* [PAGE]:
Anna Jacobs is one of the most borrowed authors of adult fiction in the UK library system. She has had over 70 novels published. A time to remember is her most recent which is the first in a new series called Rivenshaw after the imaginary Lancashire town in which it is set. These stories take place just after World War 2. A time to rejoice will be the next UK title, due in May. We already have it on order and a waiting list developing. Anna is published mainly as Anna Jacobs, writing historical sagas and modern novels alternately, and she used to write fantasy novels as Shannah Jay.
Anna lives in Australia now but she has kindly taken time out from writing to answer some questions for us.
What are you working on at the moment?
I’m about halfway through the first book in a new series. It’s set in 1930 and is loosely linked to the Rivenshaw series, as both places are in the same imaginary Pennine Valley. It’s my first book set in the 1930s, so it’s been very interesting to research.
How do you know when a story becomes big enough for a novel?
I know before I start that I can turn a ‘what if’ situation into a novel. After 75 novels published, I’ve had a fair bit of practice. If I find I need more material in a story, I just add another sub-plot, or sometimes a sub-plot ‘happens’, seemingly of its own accord. (See answer to next question.) I guide a story by word length. If I’m writing a book contracted for 100,000 words, I know when to add a crisis, a new character, a final crisis, etc, and about how many plots and sub-plots will give an interesting and complex read.

* [DO THIS]:
Pick up the interview with Anna Jacobs after its last sentence and keep it going.

* [EXTRACTED DATA]:
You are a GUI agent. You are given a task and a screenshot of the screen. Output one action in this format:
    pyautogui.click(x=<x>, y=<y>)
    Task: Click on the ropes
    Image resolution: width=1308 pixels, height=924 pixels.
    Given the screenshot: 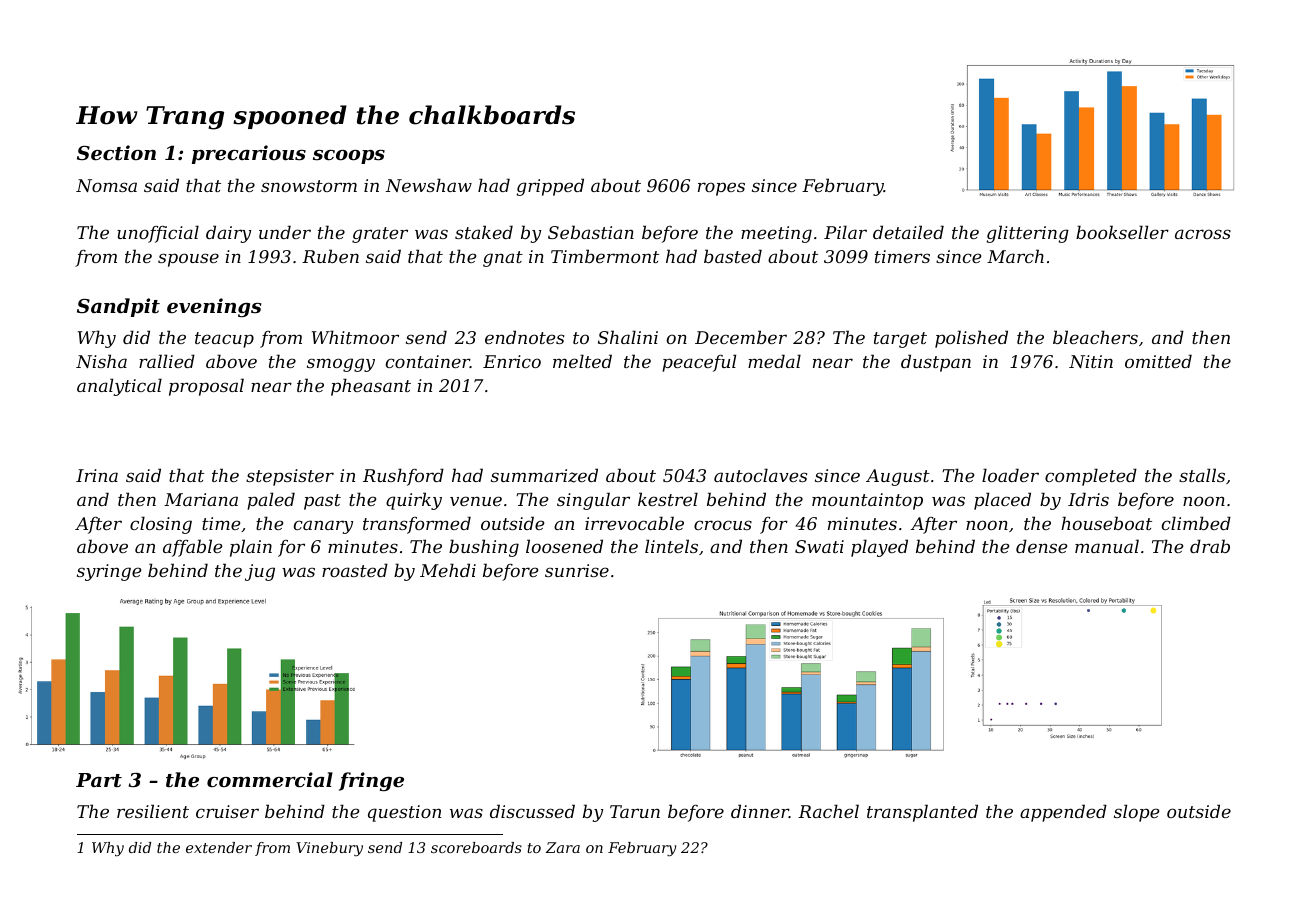 What is the action you would take?
    pyautogui.click(x=721, y=189)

* [RESPONSE TO THE TASK]:
Do you change the story as you go along or is it all strictly planned?
I couldn’t plan a story and stick to it to save my life. Before I started writing seriously, I did a university history unit covering the period I like to write in (1730-now) so I had the basics taught me by a very good lecturer. I research the details of the new plot’s background, work out a setup situation or use one that I’ve had on file for a while for writing ‘one day’ and then I write scenes that introduce me to the main characters. I rewrite the first two or three chapters several times until the characters have come to life, then I follow them through their story. They surprise me at times, which is good. Or they walk through my dreams and give me a movie show of what happens next, which is also good. Once the ‘dirty draft’ is finished ie the first complete story, I polish it as many times as necessary to get the best story I’m capable of. This used to be two or three times, but after 75 novels it’s mostly one major polish these days. I enjoy the polishing stage best of all.
You have written in a number of genres. Which do you find you are most comfortable in?
I’m comfortable in all of them or I’d not have written them. So far the list includes historical romance, historical fiction, modern family/relationships stories, romantic suspense and fantasy, short stories and poetry. I’ve won or been shortlisted for awards in historical fiction, historical romance and fantasy. One of my fantasy novels has had a film option taken out on it. But I stick to historical and modern stories at the moment, as they seem to please readers most and therefore sell better. I do, after all, need to make a living like anyone else, and I enjoy writing in any of these genres.
Your books are very popular here in Suffolk. Do you have a message for your readers in Suffolk Libraries?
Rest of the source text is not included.